(Dataset records)
-- -- --

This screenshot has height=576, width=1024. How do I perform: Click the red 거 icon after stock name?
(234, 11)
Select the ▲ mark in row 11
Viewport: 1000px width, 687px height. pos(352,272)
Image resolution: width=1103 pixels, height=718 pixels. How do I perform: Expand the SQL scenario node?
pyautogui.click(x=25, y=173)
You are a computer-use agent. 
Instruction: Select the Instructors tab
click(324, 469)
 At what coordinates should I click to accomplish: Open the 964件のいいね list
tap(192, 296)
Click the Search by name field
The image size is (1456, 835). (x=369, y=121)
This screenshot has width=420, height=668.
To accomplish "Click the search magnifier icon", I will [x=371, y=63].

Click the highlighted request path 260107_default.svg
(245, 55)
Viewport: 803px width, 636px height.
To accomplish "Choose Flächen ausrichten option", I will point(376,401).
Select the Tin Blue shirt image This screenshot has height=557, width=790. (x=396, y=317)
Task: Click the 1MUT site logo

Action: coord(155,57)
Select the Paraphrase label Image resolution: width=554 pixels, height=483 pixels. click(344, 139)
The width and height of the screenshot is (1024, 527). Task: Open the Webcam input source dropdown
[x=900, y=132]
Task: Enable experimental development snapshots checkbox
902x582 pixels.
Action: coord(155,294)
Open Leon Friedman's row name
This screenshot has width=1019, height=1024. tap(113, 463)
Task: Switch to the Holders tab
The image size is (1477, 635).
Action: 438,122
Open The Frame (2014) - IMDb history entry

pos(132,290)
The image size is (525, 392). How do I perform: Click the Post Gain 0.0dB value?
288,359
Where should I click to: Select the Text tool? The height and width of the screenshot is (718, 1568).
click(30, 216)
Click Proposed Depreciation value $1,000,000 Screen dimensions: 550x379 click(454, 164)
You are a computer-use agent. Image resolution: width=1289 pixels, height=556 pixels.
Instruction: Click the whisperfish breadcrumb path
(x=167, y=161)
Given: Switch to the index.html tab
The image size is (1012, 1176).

-- -- --

# What is required
Without changing anything, quote the lines from the top of the data to the line that contains "Viewport: 803px width, 636px height.", including that line.

# Task solution
This screenshot has height=576, width=1024. How do I perform: Click the red 거 icon after stock name?
(234, 11)
Select the ▲ mark in row 11
Viewport: 1000px width, 687px height. pos(352,272)
Image resolution: width=1103 pixels, height=718 pixels. How do I perform: Expand the SQL scenario node?
pyautogui.click(x=25, y=173)
You are a computer-use agent. 
Instruction: Select the Instructors tab
click(324, 469)
 At what coordinates should I click to accomplish: Open the 964件のいいね list
tap(192, 296)
Click the Search by name field
The image size is (1456, 835). (x=369, y=121)
This screenshot has width=420, height=668.
To accomplish "Click the search magnifier icon", I will [x=371, y=63].

Click the highlighted request path 260107_default.svg
(245, 55)
Viewport: 803px width, 636px height.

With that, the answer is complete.